Quando, nell'aprile 2006, i ragazzi che coltivano a Corleone le terre strappate ai boss di Cosa nostra mi portarono nelle vicine campagne di San Giuseppe Jato, sapevo che non sarebbe stato facile.
Non andavamo lì in gita di piacere ma per vedere il casolare, devastato e abbandonato, nel quale, correva l'estate 1995, venne rinchiuso Giuseppe Di Matteo. Volevo andare lì e pregare in quel luogo difficilmente accessibile, dove un bambino di 13 anni venne segregato per centinaia di giorni, in una cella talmente stretta e buia che a pensarci ancora oggi ritengo impossibile che un bambino possa davvero sopravviverci così a lungo. Scattai alcune foto e ricordo che, guardandole con mia moglie al ritorno, piangemmo pensando al destino di quel ragazzo strappato, dopo oltre due anni di inaudite sofferenze e violenze fisiche e psicologiche, alle passioni giovanili e alla vita.
Il tredicenne Di Matteo, la cui colpa era essere figlio di Santino Di Matteo, affiliato e poi pentito della famiglia di Altofonte, è stato l'ennesimo sacrificio sull'altare della miseranda e criminale giustizia di Cosa nostra officiata, anche in quell'occasione, da Giovanni Brusca che del mandamento palermitano di San Giuseppe Jato era il boss per discendenza ereditaria. Il padre, Bernardo, lo aveva introdotto giovanissimo nella criminalità organizzata e lui non si era fatto pregare.
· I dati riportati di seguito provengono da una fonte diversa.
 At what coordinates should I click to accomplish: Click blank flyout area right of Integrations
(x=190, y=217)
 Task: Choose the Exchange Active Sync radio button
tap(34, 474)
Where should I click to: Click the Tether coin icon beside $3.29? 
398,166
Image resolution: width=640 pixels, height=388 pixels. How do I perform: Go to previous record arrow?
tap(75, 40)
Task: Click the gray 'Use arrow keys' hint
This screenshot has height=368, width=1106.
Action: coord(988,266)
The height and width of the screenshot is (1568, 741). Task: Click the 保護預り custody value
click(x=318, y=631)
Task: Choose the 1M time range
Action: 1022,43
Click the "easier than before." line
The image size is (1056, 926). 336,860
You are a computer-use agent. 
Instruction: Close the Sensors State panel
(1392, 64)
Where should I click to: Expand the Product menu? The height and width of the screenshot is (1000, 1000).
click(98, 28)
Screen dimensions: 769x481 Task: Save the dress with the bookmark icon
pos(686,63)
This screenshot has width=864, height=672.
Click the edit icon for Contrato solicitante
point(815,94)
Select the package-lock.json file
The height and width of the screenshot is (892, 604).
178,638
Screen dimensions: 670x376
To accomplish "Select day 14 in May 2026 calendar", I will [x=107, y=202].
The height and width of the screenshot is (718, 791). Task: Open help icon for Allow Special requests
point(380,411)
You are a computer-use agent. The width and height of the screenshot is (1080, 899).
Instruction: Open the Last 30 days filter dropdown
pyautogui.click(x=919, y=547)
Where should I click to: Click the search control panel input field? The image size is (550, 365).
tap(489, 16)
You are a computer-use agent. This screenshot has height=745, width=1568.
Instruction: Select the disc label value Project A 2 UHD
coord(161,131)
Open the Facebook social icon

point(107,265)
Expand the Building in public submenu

Solo quando, in una caldissima giornata di aprile 2006, con quei ragazzi di Corleone che ancora oggi sono lì a combattere l'omertà e la violenza assassina della mafia anche grazie ai frutti della legalità raccolti dalla terra, mi trovai di fronte a quel buco scavato sotto i miei piedi, capiì quanto potesse essere infimo il peggior istinto dell'uomo. Capiì solo quel giorno e in quel momento di raccoglimento a quale livello di inimmaginabile bassezza possa abbassarsi un uomo nel nome di un credo mortale come quello di Cosa nostra.
Vengo assillato dal pensiero di quell'istinto omicida che scava come una goccia il cervello di un mafioso, ogni volta che mi fermo di fronte alla stele che a Capaci ricorda i morti di quella strage che il 23 maggio 1992 sconvolse l'Italia. Il motivo è doloroso: il nome che ricorre in quella strage e nell'omicidio di quell'adolescente è sempre lo stesso: Giovanni Brusca.
Questi traumi emotivi mi hanno consentito di affrontare con una sensibilità diversa la lettura del libro di Saverio Lodato, che viene proposto ai lettori di questa collana editoriale. Nel libro – nel quale Brusca mette a nudo se stesso svolgendo i fili dei suoi ricordi dall'infanzia alla cattura passando attraverso decine di omicidi e stragi – si legge il manifesto di un uomo sconfitto che mette, grazie al sapiente lavoro di ricostruzione di Lodato, a disposizione la sua sconfitta per farci conoscere, pagina dopo pagina, tutto ciò che rappresenta Cosa nostra: sangue e negazione della vita ma anche (oggi diremmo soprattutto) omertà, connivenza e collusione.
Nel libro di Lodato – che ha incontrato Brusca nel carcere romano di Rebibbia dove era recluso – si legge: «Ho ucciso Giovanni Falcone. Ma non era la prima volta: avevo già adoperato l'auto bomba per uccidere il giudice Rocco Chinnici e gli uomini della sua scorta. Sono responsabile del sequestro e della morte del piccolo Giuseppe Di Matteo. Ho commesso e ordinato personalmente oltre centocinquanta delitti. Ancora oggi non riesco a ricordare tutti, uno per uno, i nomi di quelli che ho ucciso. Molti più di cento, di sicuro meno di duecento». Queste frasi rendono chiaro il titolo del libro ma solo la lettura può trasmettere quella lezione di legalità che scorre dalla sconfitta di un mafioso, oggi collaboratore di giustizia, che nel suo passato non ha avuto pietà neppure per un adolescente.